Task brief: Change "X icon" to "close icon" in the data from the line with "You are a computer-use agent." to the line with "(x=1014, y=698)", and give those lines again with nothing else altered. Leave the pictures out.

Records for the exercise:
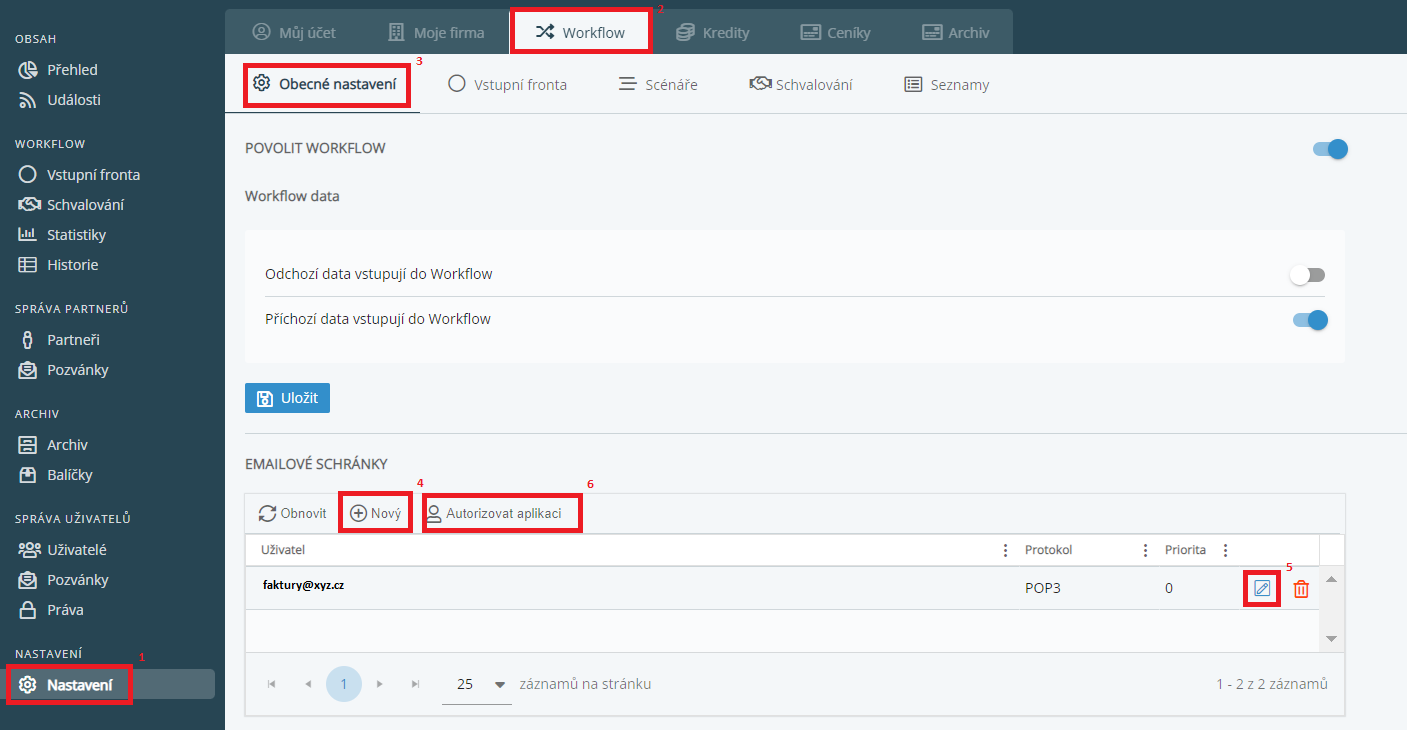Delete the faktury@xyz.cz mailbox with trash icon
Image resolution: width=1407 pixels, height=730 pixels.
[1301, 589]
* * *
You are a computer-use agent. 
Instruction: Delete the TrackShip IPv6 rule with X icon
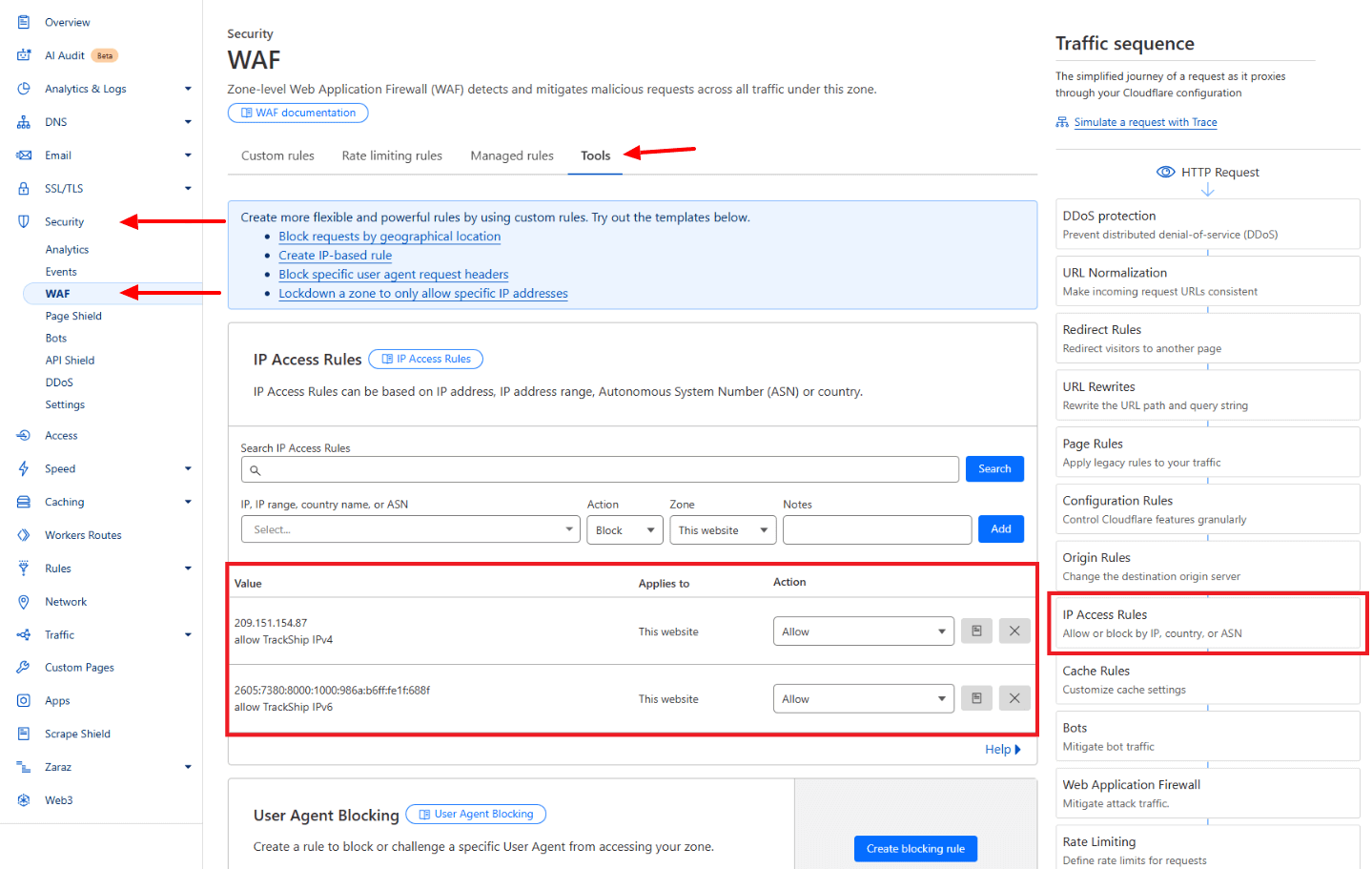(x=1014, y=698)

Expected answer:
You are a computer-use agent. 
Instruction: Delete the TrackShip IPv6 rule with close icon
(x=1014, y=698)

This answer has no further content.